Net Income & Adjusted EBITDA Performance Driven by Further Stabilization and Improvement in Rasmussen and Hondros Segments

CHARLES TOWN, W.Va., Nov. 12, 2024 /PRNewswire/ — American Public Education, Inc. (Nasdaq: APEI), a portfolio of education companies providing online and campus-based postsecondary education and career learning to over 125,000 students through four subsidiary institutions, has reported unaudited financial and operational results for the third quarter ended September 30, 2024.

“The third quarter demonstrated continued progress in the goals we set out at the beginning of this year,” said Angela Selden, President and Chief Executive Officer of APEI. “In the third quarter of 2024, Rasmussen had its first positive year over year enrollment comparison since our acquisition of the business and we expect continued momentum in that business. Hondros continues to show improvement in the third quarter and we expect further enrollment growth in the fourth quarter of this year.”

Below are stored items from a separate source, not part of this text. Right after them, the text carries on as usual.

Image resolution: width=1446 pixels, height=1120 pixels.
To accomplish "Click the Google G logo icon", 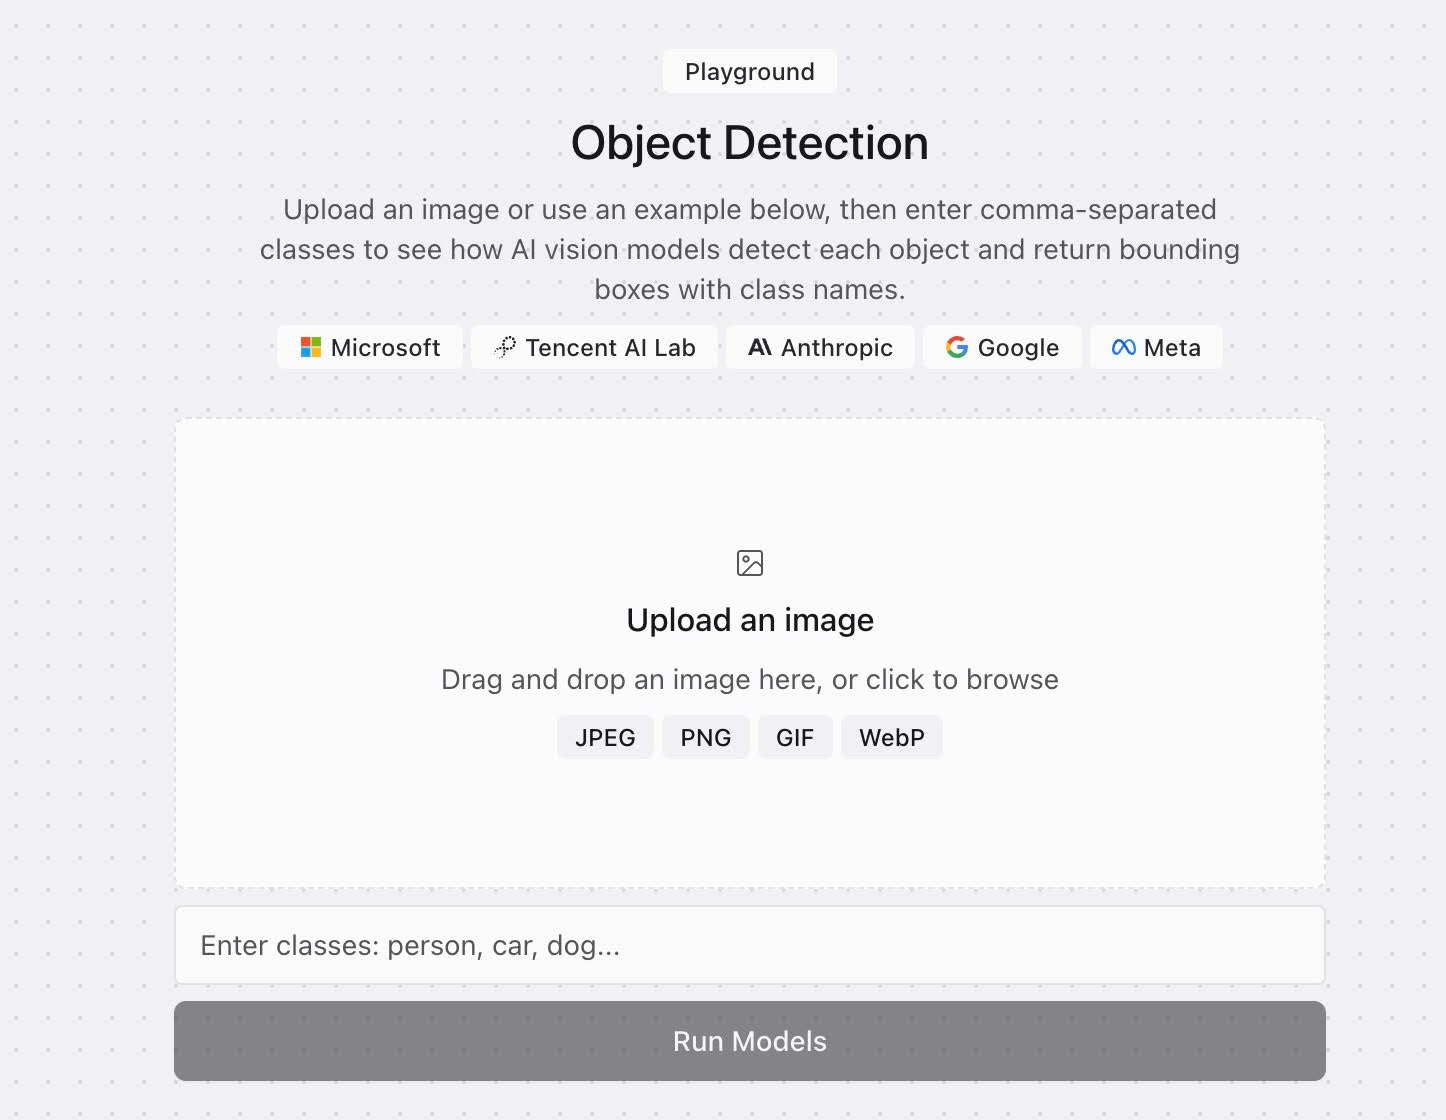I will click(957, 347).
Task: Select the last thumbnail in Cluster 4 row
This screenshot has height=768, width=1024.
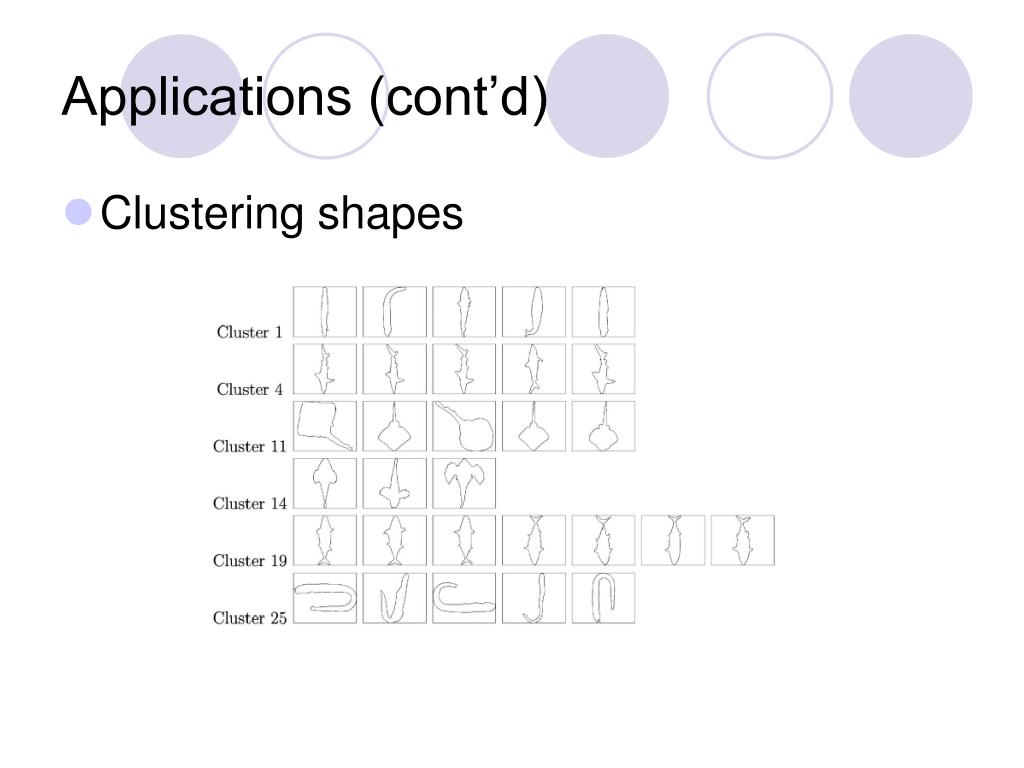Action: 603,369
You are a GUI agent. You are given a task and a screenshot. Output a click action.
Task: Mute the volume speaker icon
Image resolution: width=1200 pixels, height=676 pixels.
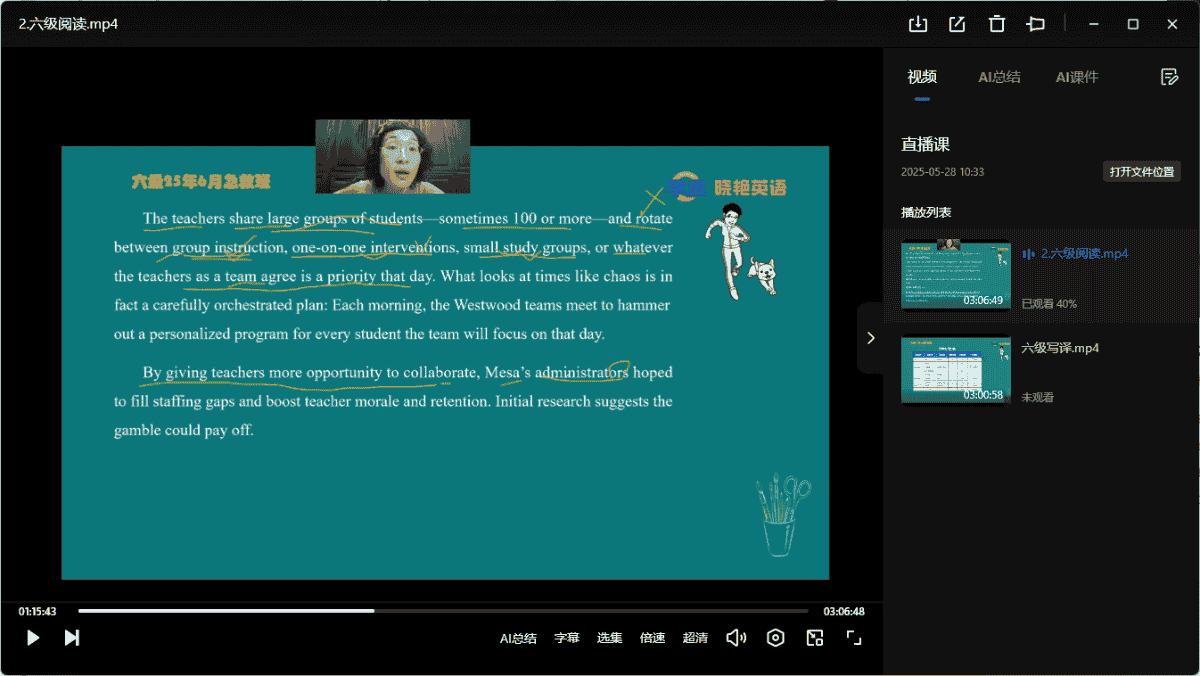pos(736,638)
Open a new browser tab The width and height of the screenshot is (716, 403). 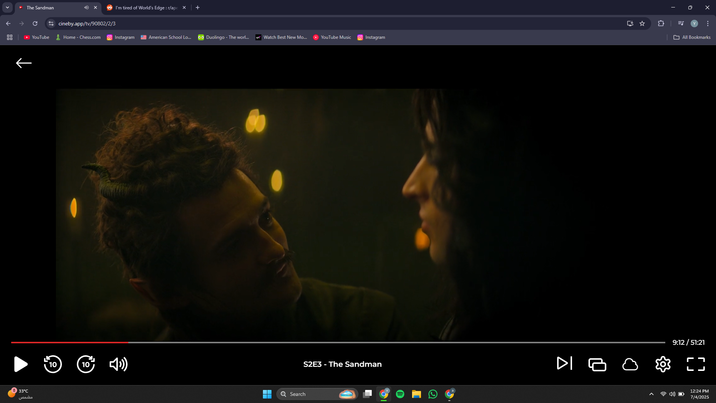pyautogui.click(x=197, y=7)
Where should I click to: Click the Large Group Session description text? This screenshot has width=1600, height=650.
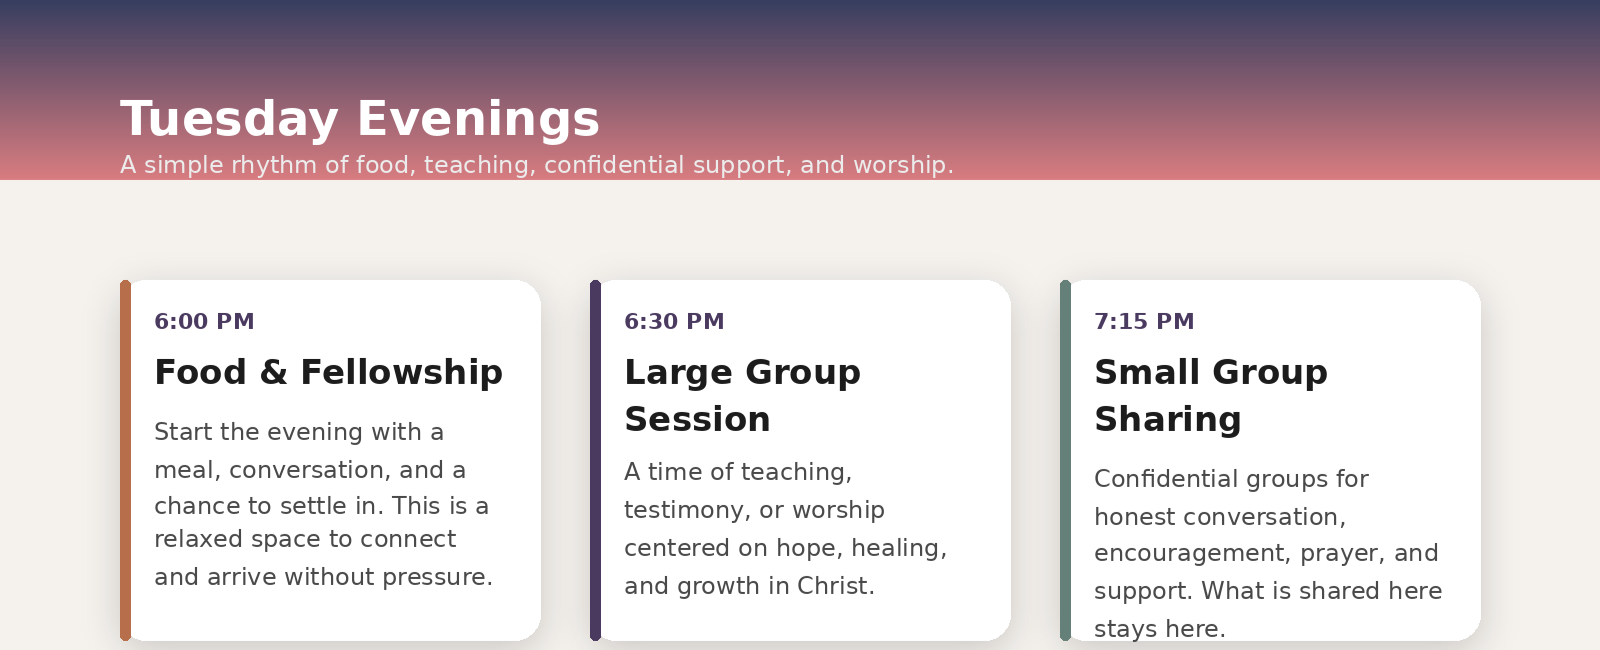785,529
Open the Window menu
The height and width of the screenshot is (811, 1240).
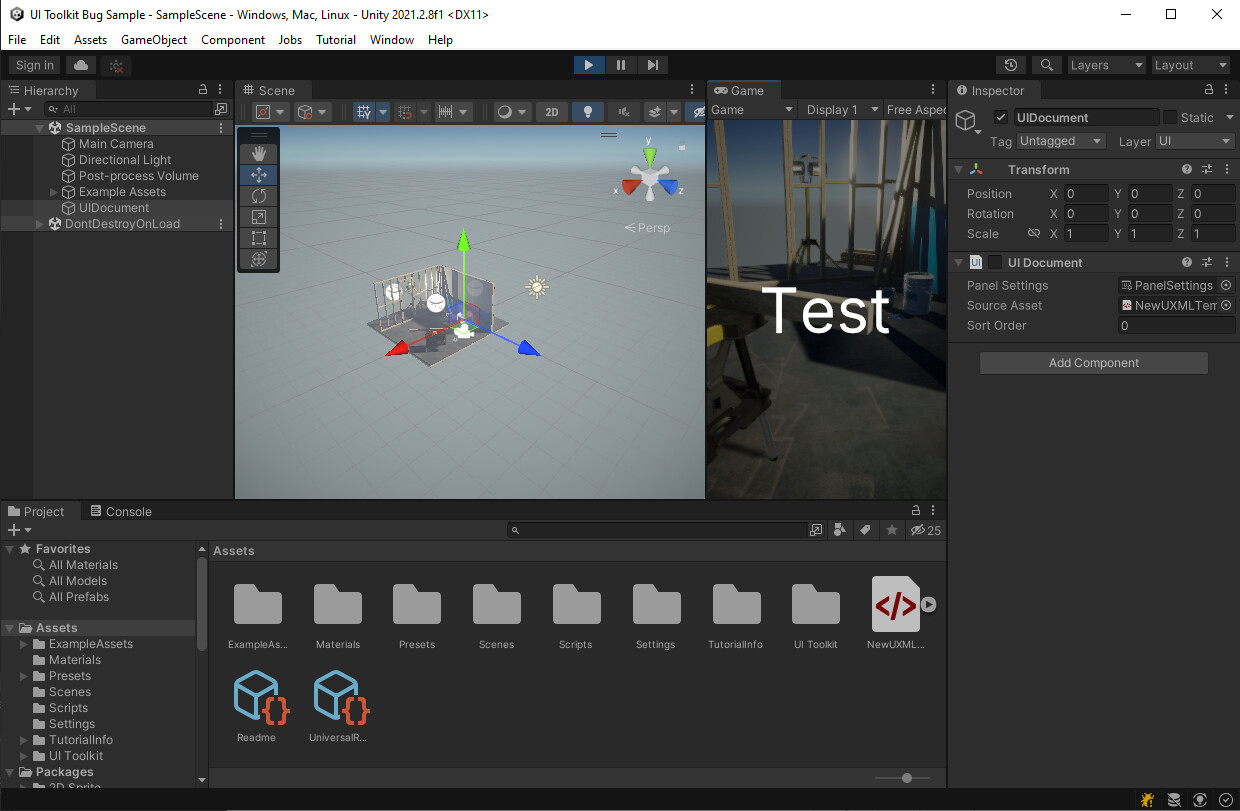coord(391,39)
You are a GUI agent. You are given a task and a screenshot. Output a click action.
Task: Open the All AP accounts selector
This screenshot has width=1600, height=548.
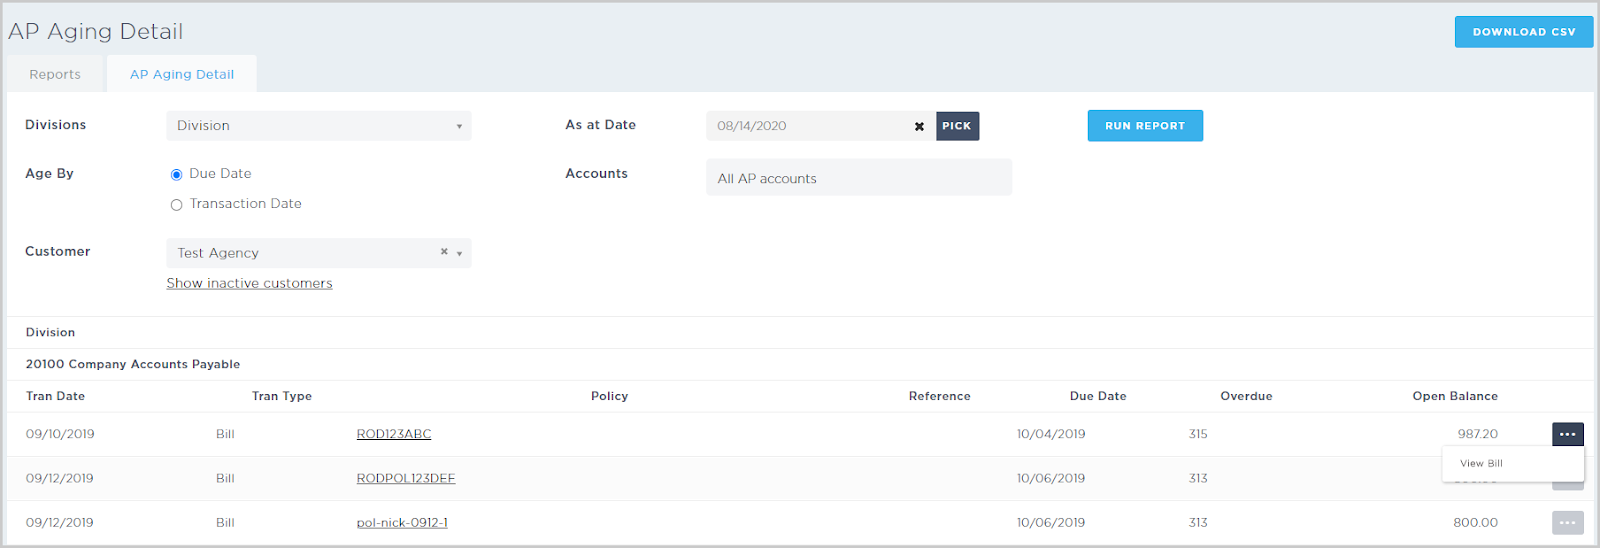pos(858,178)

“We remain on track to deliver on the expectations we set out at the beginning of this year. We maintained that Rasmussen would be EBITDA positive in the second half of 2024 and we are on track to deliver. We are confident in our revenue, net income and Adjusted EBITDA outlook in 2024.

We believe the steps we have taken throughout last year and this year are leading to greater student engagement and outcomes and will continue to be reflected in the financial results and provide greater long term shareholder value,” concluded Selden.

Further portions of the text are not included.